Had O’Neill been born to a different generation and taken charge of the GAA in that supposed golden era of the late 1970s and early 1980s, we might have been able to stomach his comment and his review group. Had he taken over the GAA in the early 1990s, after the many wars between Meath and Cork, we might have agreed with his wish to change the way the game is played. But now, when we’ve had two of the most entertaining championships ever in the three years prior to his election, his is a viewpoint that has little basis in reality.
The game has never been better or more competitive so we are not sure what era he’s comparing football with. On top of that, we still aren’t exactly clear what the point of his review group is. Even on the GAA’s own website it’s ambiguous. “There will be a lot of attention on the independent Gaelic football review body which will be established. What do you envisage as being the work of that group?” a question there asks. His response was is follows. “I’m looking for them to look at football independently and we’ve picked a hugely independent and widely respected figure in Eugene McGee to do that, and I’m really heartened that he said yes to me. When people see that he is in charge of it they’ll know that we’re taking it seriously and that it will be independent and that we’ll take on board whatever they come up with.”
Taking what seriously? And come up with recommendations in what areas? It's all very broad and even more vague.
Over the last few years, I’ve had several pops at analysts who talk about their own playing days as some sort of halcyon era. They base it purely on anecdotal evidence brought about by a bad and flawed memory. They romanticise about the past and judge the present by completely different and impossible standards. Indeed after the 2011 Ulster championship opener which was a drab and predictably brutal encounter between Armagh and Derry, I sat on a Newstalk panel and listened to McGee talk about the state of the modern game and how good it used to be. We wonder has O’Neill bought into some of this populist nonsense because let’s get empirical for a moment and look at the facts.
In 1982, McGee’s finest year as a manager when guiding Offaly to an All Ireland title and denying Kerry five on the bounce in a season often talked about as if something special, there were 34 championship games, and the average winning margin was 6.5 points per game. The average score a team got per game was 0.95 goals and 10.4 points, or 13.22 in total. That may have been the end of the greatest run in football but just because Kerry were that good and Offaly bettered them, that doesn’t mean football as a whole was in a healthy state. It most certainly was not.

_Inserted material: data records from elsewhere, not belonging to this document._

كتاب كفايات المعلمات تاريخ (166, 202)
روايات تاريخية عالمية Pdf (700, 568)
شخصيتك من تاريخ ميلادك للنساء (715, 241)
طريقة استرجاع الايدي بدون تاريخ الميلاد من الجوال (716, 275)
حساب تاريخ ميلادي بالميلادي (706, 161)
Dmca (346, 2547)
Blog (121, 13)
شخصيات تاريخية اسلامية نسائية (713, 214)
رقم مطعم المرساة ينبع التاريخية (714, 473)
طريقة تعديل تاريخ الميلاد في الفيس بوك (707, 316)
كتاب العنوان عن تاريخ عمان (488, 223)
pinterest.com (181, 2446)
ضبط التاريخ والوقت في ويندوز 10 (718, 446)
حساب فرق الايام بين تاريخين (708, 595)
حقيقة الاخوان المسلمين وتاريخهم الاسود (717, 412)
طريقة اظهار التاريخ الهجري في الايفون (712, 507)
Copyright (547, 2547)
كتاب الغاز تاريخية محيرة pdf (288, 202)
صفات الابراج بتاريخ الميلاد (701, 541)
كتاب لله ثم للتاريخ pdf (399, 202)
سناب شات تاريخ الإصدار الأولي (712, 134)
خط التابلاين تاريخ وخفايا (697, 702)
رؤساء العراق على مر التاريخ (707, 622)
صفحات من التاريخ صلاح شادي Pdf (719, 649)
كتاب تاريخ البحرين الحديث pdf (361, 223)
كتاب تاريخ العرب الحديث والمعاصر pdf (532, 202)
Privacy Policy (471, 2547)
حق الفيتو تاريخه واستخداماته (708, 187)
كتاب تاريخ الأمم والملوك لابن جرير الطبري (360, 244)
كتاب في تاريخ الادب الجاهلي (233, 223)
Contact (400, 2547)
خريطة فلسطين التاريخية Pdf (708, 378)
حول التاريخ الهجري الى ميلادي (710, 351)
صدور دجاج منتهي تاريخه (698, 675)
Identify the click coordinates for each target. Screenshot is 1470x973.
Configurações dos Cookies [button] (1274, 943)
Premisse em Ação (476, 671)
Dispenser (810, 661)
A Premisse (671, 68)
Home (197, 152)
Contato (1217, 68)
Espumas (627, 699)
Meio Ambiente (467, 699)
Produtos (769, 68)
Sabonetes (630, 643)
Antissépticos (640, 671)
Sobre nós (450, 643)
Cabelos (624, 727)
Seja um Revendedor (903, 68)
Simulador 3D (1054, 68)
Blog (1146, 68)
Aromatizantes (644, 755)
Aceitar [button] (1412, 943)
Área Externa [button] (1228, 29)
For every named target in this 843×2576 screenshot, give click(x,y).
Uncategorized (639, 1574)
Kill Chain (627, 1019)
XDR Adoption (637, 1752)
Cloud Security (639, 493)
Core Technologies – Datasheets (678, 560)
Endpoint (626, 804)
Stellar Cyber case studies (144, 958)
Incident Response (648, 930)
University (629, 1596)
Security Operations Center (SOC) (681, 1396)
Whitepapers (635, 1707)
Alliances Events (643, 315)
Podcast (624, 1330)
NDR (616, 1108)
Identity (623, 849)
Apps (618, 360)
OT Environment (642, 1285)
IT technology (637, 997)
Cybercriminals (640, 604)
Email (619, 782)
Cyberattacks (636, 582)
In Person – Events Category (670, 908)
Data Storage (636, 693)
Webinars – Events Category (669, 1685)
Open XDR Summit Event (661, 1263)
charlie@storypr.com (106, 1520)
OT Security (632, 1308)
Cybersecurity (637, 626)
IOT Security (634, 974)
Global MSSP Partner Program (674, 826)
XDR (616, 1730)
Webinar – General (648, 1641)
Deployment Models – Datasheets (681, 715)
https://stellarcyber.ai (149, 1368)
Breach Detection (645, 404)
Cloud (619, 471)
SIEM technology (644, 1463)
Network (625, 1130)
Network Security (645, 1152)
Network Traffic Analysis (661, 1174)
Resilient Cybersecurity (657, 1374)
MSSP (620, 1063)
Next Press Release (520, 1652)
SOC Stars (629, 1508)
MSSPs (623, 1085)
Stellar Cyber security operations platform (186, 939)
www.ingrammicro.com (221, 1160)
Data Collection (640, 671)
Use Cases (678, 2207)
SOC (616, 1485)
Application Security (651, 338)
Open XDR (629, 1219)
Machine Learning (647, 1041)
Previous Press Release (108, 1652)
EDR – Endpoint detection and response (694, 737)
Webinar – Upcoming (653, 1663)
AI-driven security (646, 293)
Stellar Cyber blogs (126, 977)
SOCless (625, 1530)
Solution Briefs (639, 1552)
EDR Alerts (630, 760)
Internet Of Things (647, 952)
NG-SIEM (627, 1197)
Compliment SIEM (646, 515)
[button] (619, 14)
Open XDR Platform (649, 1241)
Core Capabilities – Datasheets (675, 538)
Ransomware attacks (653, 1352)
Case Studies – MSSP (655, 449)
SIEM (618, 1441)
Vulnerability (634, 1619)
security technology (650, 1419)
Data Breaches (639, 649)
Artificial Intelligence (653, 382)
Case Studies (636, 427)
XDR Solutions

Fast-forward a decade and again 34 games were played in the 1992 championship. The average winning margin was 5.85 points per game. Yet over the last three years, a time when O’Neill considered football ponderous and negative, the average score a team got per championship game was 13.41 and the average winning margin in that time was down to 5.7 points per game, despite the higher tallies being racked up. Add it all together and there has never been more top-level football games played - indeed there are close to twice as many as the 1980s and 1990s - they have never been higher scoring and they have never been closer.
We can’t prove it but we reckon the game is a whole lot faster as well. After another Newstalk panel recently, I got talking with Conor Deegan off air. He told me that on the Wednesday before Down played Armagh in their 1991 Ulster opener - a year they won an All Ireland - 12 players showed for training. There is simply no way they could have been as fit or fast as modern-day players who go on training weeks abroad and have sessions at 6am in January.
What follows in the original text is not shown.